I survived – Haylee’s story
My name is Haylee, I am 24 years old. I am an Early Childhood Educator, loving partner and mother to two amazing young boys aged 2 and 5 months.
I have just completed a diploma in Early Childhood Education and Care, with plans to head straight to university.
If you looked at me from afar, you wouldn’t know I was deaf. But yes, I am. I have a severe hearing loss in both ears, I rely heavily on hearing aids to get me through. My hearing loss wasn’t formally diagnosed until I was 18 months old, aided with hearing aids and had access to a hearing support teacher not long after.
Before then it is a mystery. No one really knows if I was born deaf, or if it happened during my first years of life.
When I was around 8 years old, I started noticing I was different. I saw that my class mates were always pointing at my hearing aids, mouthing their words at me when they would speak. The bullying started not long after, I was called a freak. My friends started to join in. They didn’t accept me. I started to feel ashamed, like a burden, different and believing what they were saying about me. I started to rebel. I had so much anger. I cut my first class at 10 years old, soon I was running from school, hiding from my teacher’s aids and support teachers. I didn’t want help, I didn’t want to be different. I “lost” many hearing aid’s, some fm systems. I hated the world, I blamed my parents, I hated myself. I was a deaf nobody, only seen as deaf. A freak.
Once I got to high school, I was excited. A fresh start. New friends. No more bullying… So I thought.
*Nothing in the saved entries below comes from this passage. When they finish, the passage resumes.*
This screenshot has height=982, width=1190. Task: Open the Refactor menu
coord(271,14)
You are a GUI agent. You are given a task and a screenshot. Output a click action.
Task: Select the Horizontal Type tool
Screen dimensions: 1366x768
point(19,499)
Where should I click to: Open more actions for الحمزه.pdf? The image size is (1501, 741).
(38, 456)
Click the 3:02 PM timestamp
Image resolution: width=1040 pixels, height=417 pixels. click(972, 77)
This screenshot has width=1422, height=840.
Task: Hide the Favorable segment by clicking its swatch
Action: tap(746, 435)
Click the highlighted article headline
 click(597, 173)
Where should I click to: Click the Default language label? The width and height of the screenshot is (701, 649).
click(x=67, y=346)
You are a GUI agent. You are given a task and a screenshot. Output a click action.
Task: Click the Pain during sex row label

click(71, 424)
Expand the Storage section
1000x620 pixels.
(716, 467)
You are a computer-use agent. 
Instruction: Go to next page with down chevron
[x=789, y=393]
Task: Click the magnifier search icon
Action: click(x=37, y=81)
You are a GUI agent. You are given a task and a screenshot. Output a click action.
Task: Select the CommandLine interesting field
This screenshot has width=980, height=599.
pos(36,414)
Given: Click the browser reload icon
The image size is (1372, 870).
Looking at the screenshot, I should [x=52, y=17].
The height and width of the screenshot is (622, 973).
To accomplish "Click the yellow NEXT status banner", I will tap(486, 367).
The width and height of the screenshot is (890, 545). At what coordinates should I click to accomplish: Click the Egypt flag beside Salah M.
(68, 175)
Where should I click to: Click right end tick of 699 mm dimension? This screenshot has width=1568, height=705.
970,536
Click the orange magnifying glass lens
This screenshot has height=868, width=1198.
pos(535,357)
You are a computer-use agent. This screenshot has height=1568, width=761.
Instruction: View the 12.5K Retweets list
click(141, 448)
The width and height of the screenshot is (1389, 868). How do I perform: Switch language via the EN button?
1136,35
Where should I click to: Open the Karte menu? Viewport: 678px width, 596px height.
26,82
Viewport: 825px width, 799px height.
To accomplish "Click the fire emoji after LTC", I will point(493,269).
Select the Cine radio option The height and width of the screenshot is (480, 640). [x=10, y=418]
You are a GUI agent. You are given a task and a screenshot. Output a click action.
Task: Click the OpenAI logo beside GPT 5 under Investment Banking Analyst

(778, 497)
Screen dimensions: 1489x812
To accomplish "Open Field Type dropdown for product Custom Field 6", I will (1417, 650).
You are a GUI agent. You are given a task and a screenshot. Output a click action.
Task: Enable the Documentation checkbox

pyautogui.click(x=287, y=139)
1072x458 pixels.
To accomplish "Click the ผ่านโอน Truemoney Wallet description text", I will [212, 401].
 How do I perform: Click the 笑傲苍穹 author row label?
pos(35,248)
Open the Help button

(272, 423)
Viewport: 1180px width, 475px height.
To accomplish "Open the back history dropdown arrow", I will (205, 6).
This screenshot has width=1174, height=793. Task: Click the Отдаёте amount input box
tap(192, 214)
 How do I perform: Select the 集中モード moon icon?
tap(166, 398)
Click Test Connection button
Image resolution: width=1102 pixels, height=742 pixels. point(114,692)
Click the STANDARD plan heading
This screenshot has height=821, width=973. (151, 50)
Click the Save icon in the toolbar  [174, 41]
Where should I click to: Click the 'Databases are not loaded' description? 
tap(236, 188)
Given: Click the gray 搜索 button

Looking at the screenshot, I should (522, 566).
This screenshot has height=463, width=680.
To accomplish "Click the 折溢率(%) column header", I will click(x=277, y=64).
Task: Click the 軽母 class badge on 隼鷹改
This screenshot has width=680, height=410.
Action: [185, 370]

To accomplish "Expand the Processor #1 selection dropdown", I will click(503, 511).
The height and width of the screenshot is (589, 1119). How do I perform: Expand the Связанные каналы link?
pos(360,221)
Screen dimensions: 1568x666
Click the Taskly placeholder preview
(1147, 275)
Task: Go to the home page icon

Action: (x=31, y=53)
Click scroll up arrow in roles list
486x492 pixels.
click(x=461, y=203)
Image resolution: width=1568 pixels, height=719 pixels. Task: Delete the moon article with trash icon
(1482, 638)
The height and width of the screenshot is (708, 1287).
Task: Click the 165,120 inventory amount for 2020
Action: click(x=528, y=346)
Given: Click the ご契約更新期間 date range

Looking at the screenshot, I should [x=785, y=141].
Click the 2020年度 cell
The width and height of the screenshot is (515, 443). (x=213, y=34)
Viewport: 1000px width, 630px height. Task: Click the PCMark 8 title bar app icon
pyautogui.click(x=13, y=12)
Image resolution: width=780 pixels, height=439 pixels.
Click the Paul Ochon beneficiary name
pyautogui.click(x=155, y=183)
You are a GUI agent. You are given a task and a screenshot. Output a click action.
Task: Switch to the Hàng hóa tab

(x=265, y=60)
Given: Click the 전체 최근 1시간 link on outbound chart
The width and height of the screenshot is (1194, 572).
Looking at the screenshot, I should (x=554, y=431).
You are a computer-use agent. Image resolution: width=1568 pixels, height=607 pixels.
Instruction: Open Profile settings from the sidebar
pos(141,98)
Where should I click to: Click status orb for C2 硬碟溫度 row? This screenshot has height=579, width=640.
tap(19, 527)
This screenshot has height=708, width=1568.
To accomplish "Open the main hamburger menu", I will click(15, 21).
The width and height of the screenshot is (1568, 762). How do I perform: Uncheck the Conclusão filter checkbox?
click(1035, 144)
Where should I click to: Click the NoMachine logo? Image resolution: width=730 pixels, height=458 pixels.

It got worse. I was cutting class every day, I would pretend I was sick so I could stay home. I would pretend to get on the bus, and wait behind a tree until mum had left for work and run back home. I pushed everyone who had helped me away. I got braces, then reading glasses. Yep, I was a bigger “freak”. Things would get better, then go back downhill again. I even tried to give up. That was a slap in the face. A wake up call. I left school, left the bullies. Went to tafe. Life got better. I finally started to accept myself. Finally got to breathe.
Once I joined the work force, I would have customers and parents yell what they were saying to me because they thought I couldn’t have a normal low key conversation and had to lip read. They thought that because I had hearing aids, that I could not hear or talk.
This is how the world makes us out to be. We are not incapable of holding down a conversation whether we are oral or sign.
Fast forward to now, as a kid I would never have seen myself living this life. Two children, qualified childcare worker. Don’t get me wrong, I am not perfect. I have my down days where I think “what if” and struggle with every day life and judgements, I struggle being deaf, but I am proud. I am not ashamed. I accept who I am. Being deaf is not what I
am. And I will stand up for anyone with a hearing loss, and stand up for more. We need more awareness, more support and more access.
My name is Haylee, I am deaf but being deaf is not what I am. It is a part of who I am.